At my company we recently replaced our Cisco ASA 5505 with a different firewall solution. Before we swapped it out a lot of remote users would use the Cisco VPN client to remote back into the network here. Our new firewall has it's own SSL VPN for remote users, but it's kind of flaky and doesn't work on Mac's. Therefore I decided to setup a Windows VPN server using Routing and Remote Access (RRAS). To me, the Microsoft VPN is the easiest to setup, and use. Plus it doesn't require a third party client. Also, if your users have Windows Vista SP1 or Windows 7 they can use the cool new SSTP VPN protocol, which is secured with SSL.
If they are using Windows XP, or Mac though, they cannot use SSTP. In the past, I would just have users use PPTP, but it's not very secure any more. According to Wikipedia:
PPTP has been the subject of many security analyses and serious security vulnerabilities have been found in the protocol. The known vulnerabilities relate to the underlying PPP authentication protocols used, the design of the MPPE protocol as well as the integration between MPPE and PPP authentication for session key establishment.

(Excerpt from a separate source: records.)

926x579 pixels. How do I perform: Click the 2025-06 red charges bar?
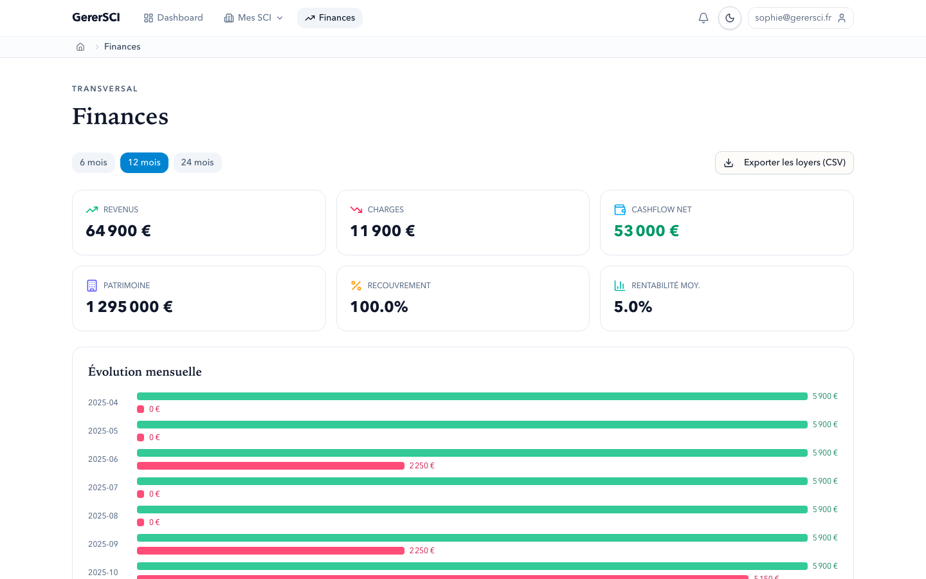tap(271, 466)
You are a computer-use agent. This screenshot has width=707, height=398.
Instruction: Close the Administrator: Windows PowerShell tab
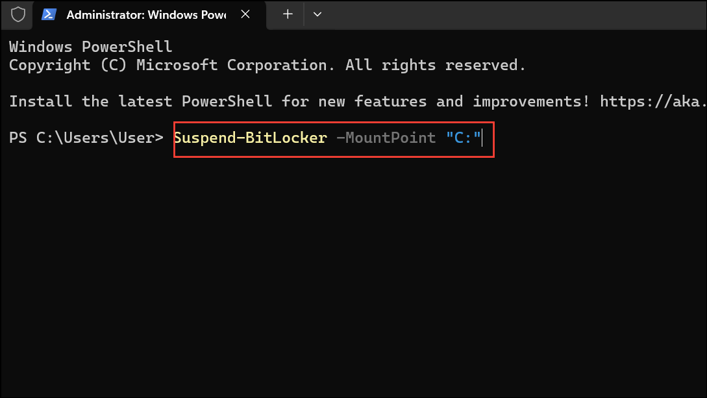pyautogui.click(x=245, y=14)
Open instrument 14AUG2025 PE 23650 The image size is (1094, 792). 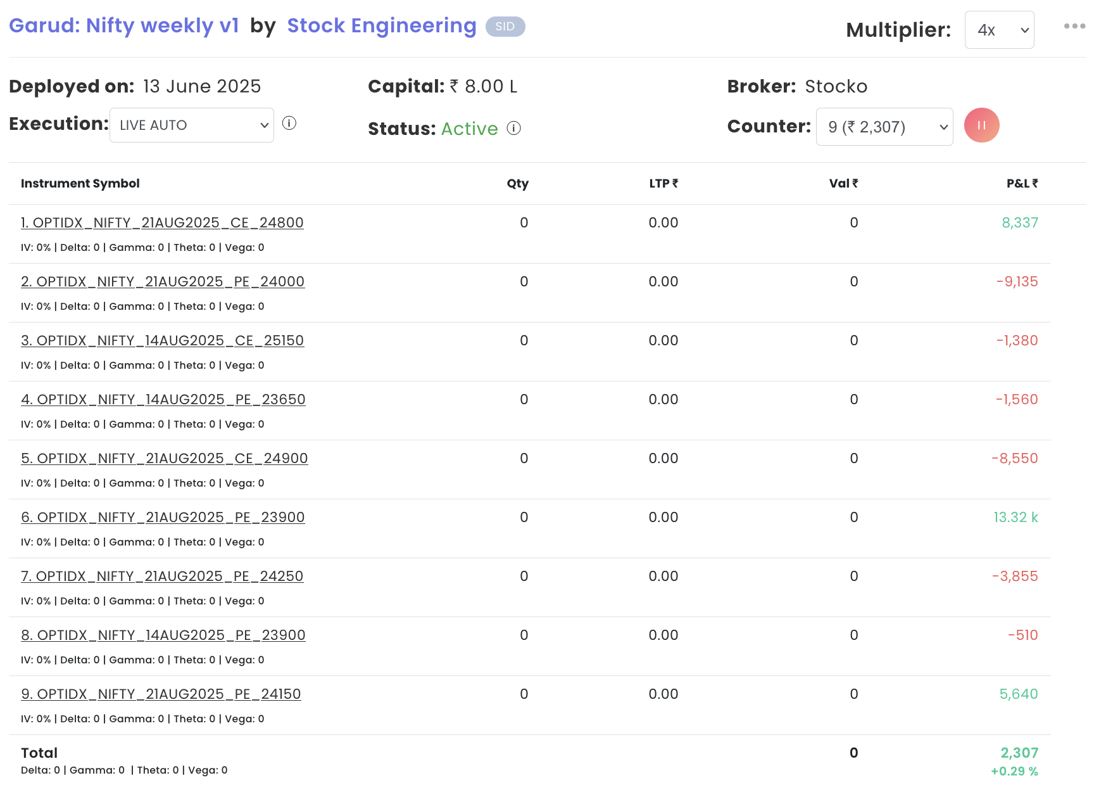pos(163,400)
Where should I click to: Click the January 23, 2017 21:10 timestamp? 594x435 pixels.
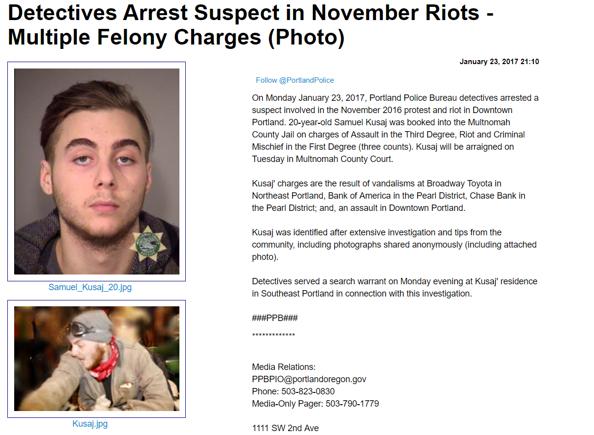[499, 62]
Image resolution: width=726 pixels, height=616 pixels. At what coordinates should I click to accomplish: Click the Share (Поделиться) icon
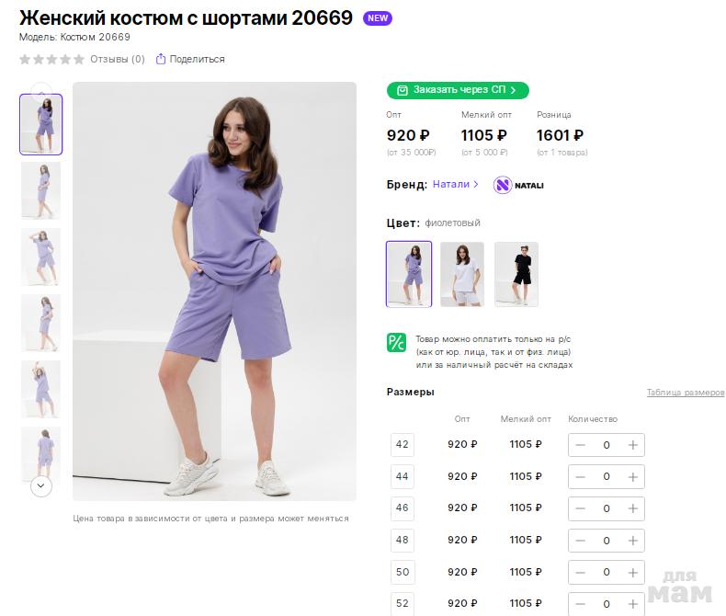(161, 59)

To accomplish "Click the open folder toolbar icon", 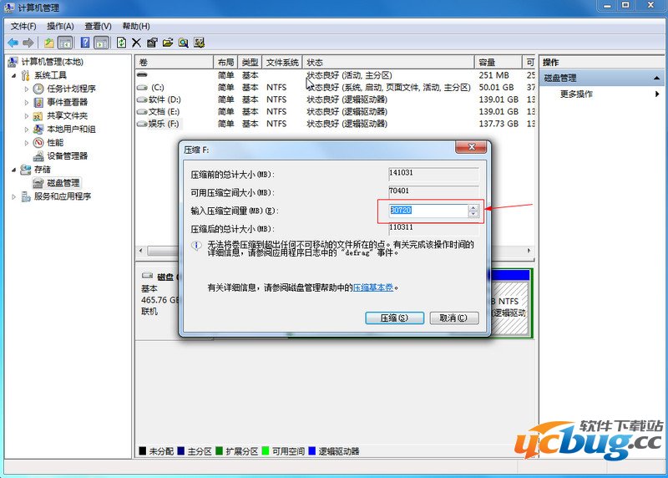I will pos(168,42).
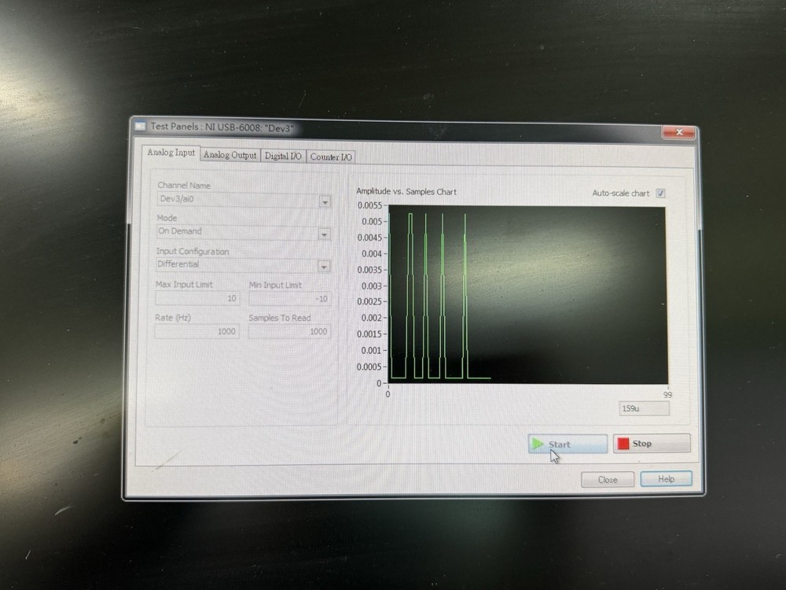Expand the Input Configuration dropdown
This screenshot has width=786, height=590.
pos(325,266)
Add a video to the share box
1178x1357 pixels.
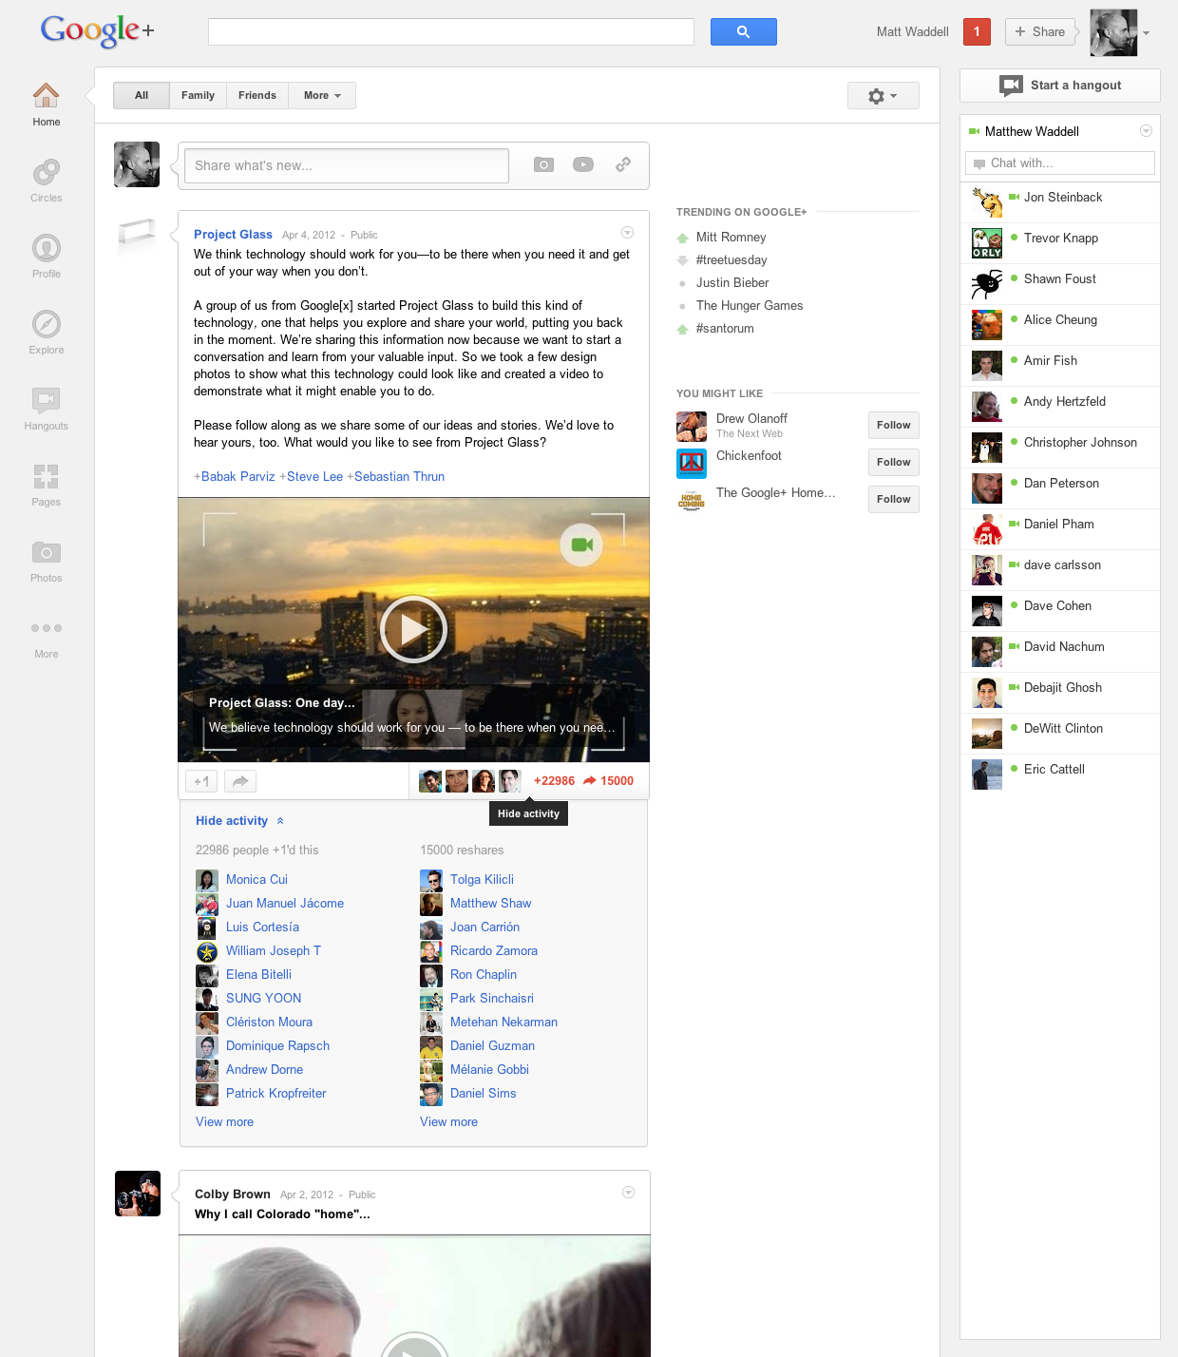[x=582, y=164]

Okay, so PPTP is out of the picture, but works with Windows XP users and Mac users. What else can we use that is supported on both, but is more secure than PPTP? How about L2TP over IPSEC? Now we’re cooking! There is a problem with this setup if you’re RRAS is NAT’d though. Your Mac clients will have no problem connecting, but for some reason your Windows clients can’t. This is a known issue from Microsoft, and it can be fixed with a registry edit.
For Windows XP clients do the following:
- Click Start > Run. Type in regedit and click OK
- Browse to HKEY_LOCAL_MACHINE\SYSTEM\CurrentControlSet\Services\IPSec
- Create a new DWORD called AssumeUDPEncapsulationContextOnSendRule and set the value to 2
For Windows Vista/Windows 7 clients (If you don’t like SSTP)
- Press WIN+R, type in regedit and click OK
- Browse to HKEY_LOCAL_MACHINE\SYSTEM\CurrentControlSet\Services\PolicyAgent
- Create a new DWORD value called AssumeUDPEncapsulationContextOnSendRule and set the value to 2.
Now your Windows clients should be able to connect using L2TP over IPSEC without issue.